Texte à analyser:

┄┄┄┄┄┄

Continent méditerranéen

Retour sur la semaine du 8 septembre

À travers des lieux menacés ou traversés, des voix s’élèvent pour maintenir un lien. Sur le pourtour méditerranéen, c’est une marche qui refuse l’oubli. En Albanie, mobilisation pour sauvegarder l’une des dernières rivières sauvages d’Europe. En Slovénie, une bouvière lutte pour le maintien du pastoralisme. En Méditerranée, un navire navigue pour la paix avec à son bord des jeunes de toutes confessions et nationalités.

Résumé des articles publiées cette semaine dans 22-med, à retrouver dans les 11 langues utilisées sur le site. Pour les lire dans leur intégralité : abonnez-vous et soutenez un média indépendant .

┄┄┄┄┄┄

Enregistrements de données:
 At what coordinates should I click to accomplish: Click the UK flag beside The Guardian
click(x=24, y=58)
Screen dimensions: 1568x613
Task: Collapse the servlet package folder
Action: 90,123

┄┄┄┄┄┄

Travail à faire:
- A) Recopiez le passage du texte sur la semaine du 8 septembre, de « Résumé des articles » à « média indépendant . ».
- B) Dans le texte sur la semaine du 8 septembre, quel pays se mobilise pour sauvegarder l'une des dernières rivières sauvages d'Europe ?
- C) Poursuivez le texte sur la semaine du 8 septembre à partir de sa dernière phrase.
Ces enregistrements proviennent d'une autre source.

Réponses attendues:
- A)
Résumé des articles publiées cette semaine dans 22-med, à retrouver dans les 11 langues utilisées sur le site. Pour les lire dans leur intégralité : abonnez-vous et soutenez un média indépendant .

- B) L'Albanie.

- C)
Habiter le seuil : sur les traces de Ridhà Dhīb

Ridhà Dhīb, artiste franco-tunisien, fait de la marche une performance politique et poétique. Ses projets – Ex-tracés, Conjuring the Threshold, Hor-I-zons – dessinent une géographie vécue où chaque frontière devient mémoire et résistance. Marcher, pour lui, n’est pas seulement avancer : c’est convoquer les absents, révéler les traces enfouies, transformer le corps en archive vivante. De Paris à Mardin, il inscrit dans l’asphalte l’histoire effacée des exilés ; à la frontière gréco-turque, il ritualise le franchissement, rappelant que poser un pas peut devenir un acte subversif. Et lorsqu’il retourne vers la Tunisie, c’est moins un repli qu’une ouverture, une traversée intérieure où résonnent les sons et les langues mêlées. Son art de la lenteur oppose un refus aux urgences médiatiques : chaque pas devient mémoire et savoir sensible. Dhīb ne cherche pas à représenter, mais à marcher avec. Ses œuvres ne s’observent pas, elles s’habitent – un appel à traverser plutôt qu’à contempler.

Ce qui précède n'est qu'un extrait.